Diyarbakır'da bahar iklimi hakim
- GİRİŞ26.02.2013 09:07
- GÜNCELLEME26.02.2013 09:07
Hasılı, elinde silah tutanların silahı bırakması için..!
Vatan evlatları toprağa düşmesin için…
Memleketin şehirlerine ve dağlarına barış iklimi gelsin için…
Büyük Türkiye hayalinin gerçekleşmesi için çaba göstermek için…
Elini taşın altına koyanlara “karınca misali” yönümüz belli olsun desteği vermek için…
Diyarbakır'a gittim hafta sonu!
Gazeteciler ve Yazarlar Vakfı'nın bir günlük “Toplumsal Uzlaşı ve Medya” çalıştayına katıldım.
Birbirinden değerli, gazeteci, akademisyen, aktivistle birlikteydim.
Açılışta Diyarbakır Büyükşehir Belediye Başkanı Osman Baydemir de vardı aramızda ve kış günü “bahar iklimi”ne yakışan bir konuşma yaptı!
Çalıştayı uzun uzun yazacak değilim, zira haberlerini hem haber7.com'dan hem de Ülke tv'den takip etmiş olmalısınız.
Ben size daha çok Diyarbakır sokaklarındaki izlenimlerimi anlatmak istiyorum.

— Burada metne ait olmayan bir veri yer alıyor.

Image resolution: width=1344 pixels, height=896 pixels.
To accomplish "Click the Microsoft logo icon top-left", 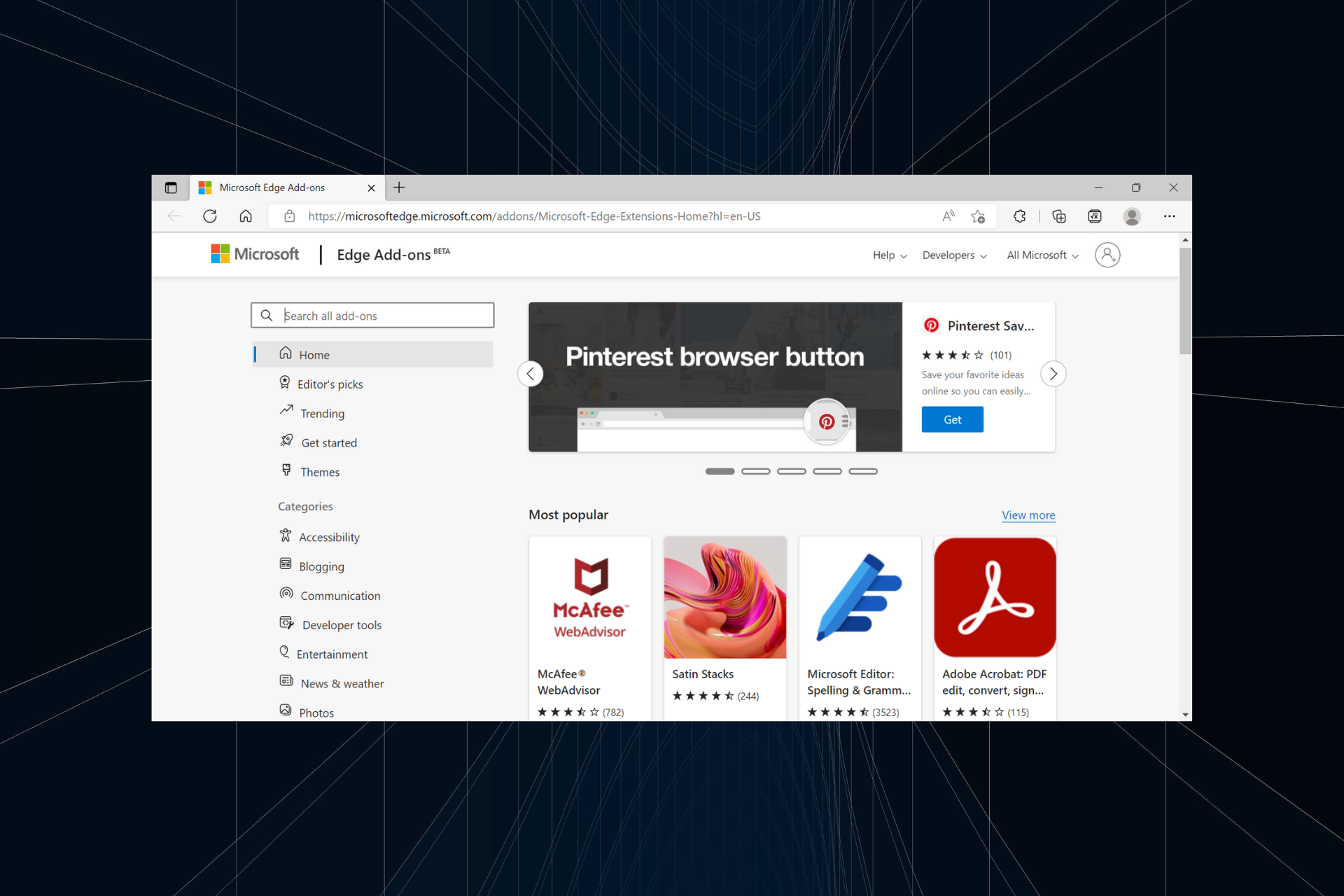I will 219,255.
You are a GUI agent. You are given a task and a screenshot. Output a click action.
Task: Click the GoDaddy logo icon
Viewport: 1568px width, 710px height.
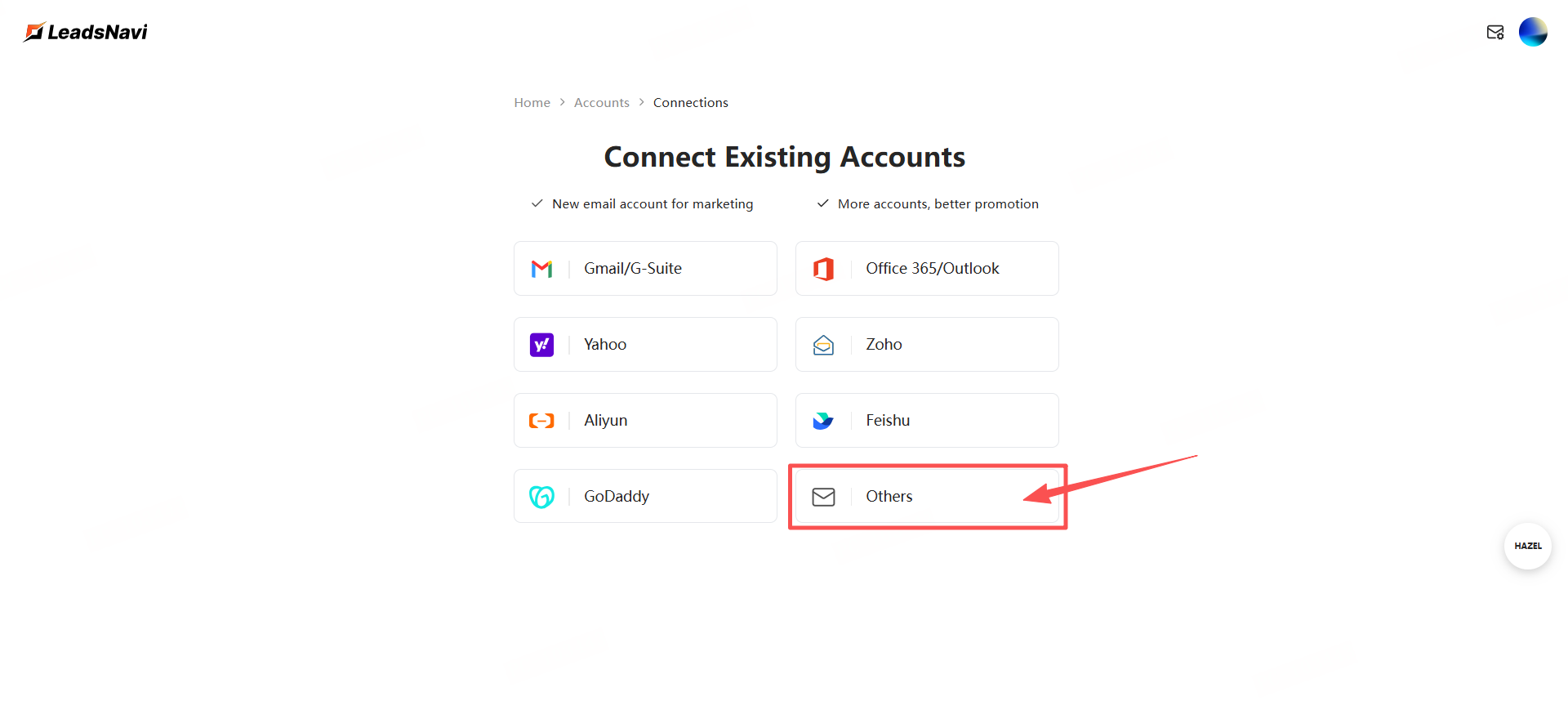pyautogui.click(x=541, y=497)
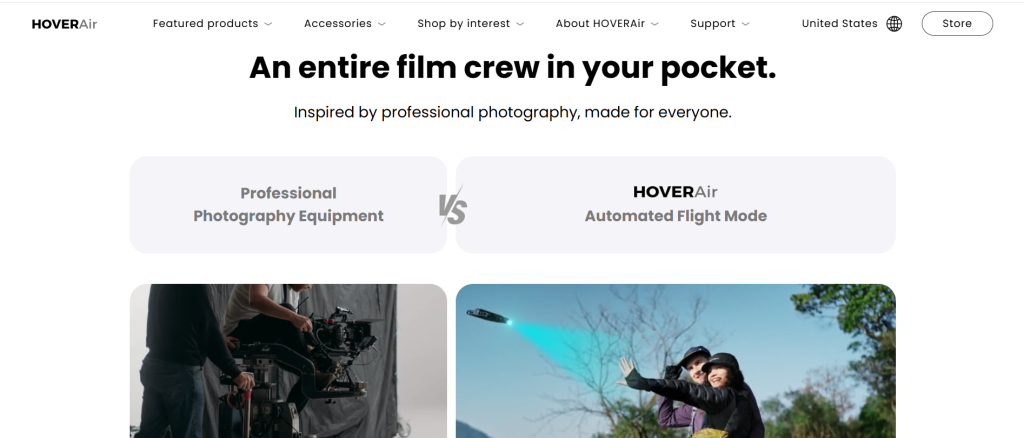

“AMAN YANLIŞ BİR ŞEY SÖYLEME AĞABEY”
Türkiye'nin en politik kenti Diyarbakır!
7'den 70'e herkesin Türkiye meseleleri ve özellikle Kürt sorunu üzerine söyleyecek onca sözü var. Bu hem iyi hem kötü. Zira insanlar, günlük işlerinden daha çok bu meselelerle vakit harcıyor.
Dağkapı ciğercisinde ciğer yerken de…
Sıtkı Usta'da künefenin tadına bakarken de…
Mardin Kebap'ta, atıştırırken de…
Eski Balıkçılar Çarşısı'ndaki esnaf kahvesinde çay içerken de…
Ofis'teki kafelerde nargile çekerken de...
Gündem aynı:
Çözüm süreci ne olacak?
Başbakan Tayyip Erdoğan bu sorunu çözebilecek mi?
PKK lideri Abdullah Öcalan ne mesaj verecek?
Diyarbakır halkı, bu sorularla yatıp, bu sorularla kalkıyor!
Çözüme her zamankinden daha çok inanıyor; çözümü tıkayacak hiçbir aktöre pirim vermiyor!
Umutlar o kadar yeşermiş ki, çalıştaya gelen bir dostumuzun bindiği taksinin şoförü, “Aman ağabey, orada dikkatli konuş süreci tıkayacak bir şey söyleme sakın” diyerek uyarma ihtiyacı hissediyor.
Ben size künefeci Sıtkı Usta'nın dükkanın ikinci katında, masamıza gelip bizimle tartışan Diyarbakırlı bir muhtar arkadaşımızın şu cümlesini nakletmek istiyorum:
“Benim iki gelinim Türk. Hepimiz Müslümanız. Hepimizin Allah'ı bir, kitabı bir, peygamberi bir. Yetti artık bu savaş bitsin.”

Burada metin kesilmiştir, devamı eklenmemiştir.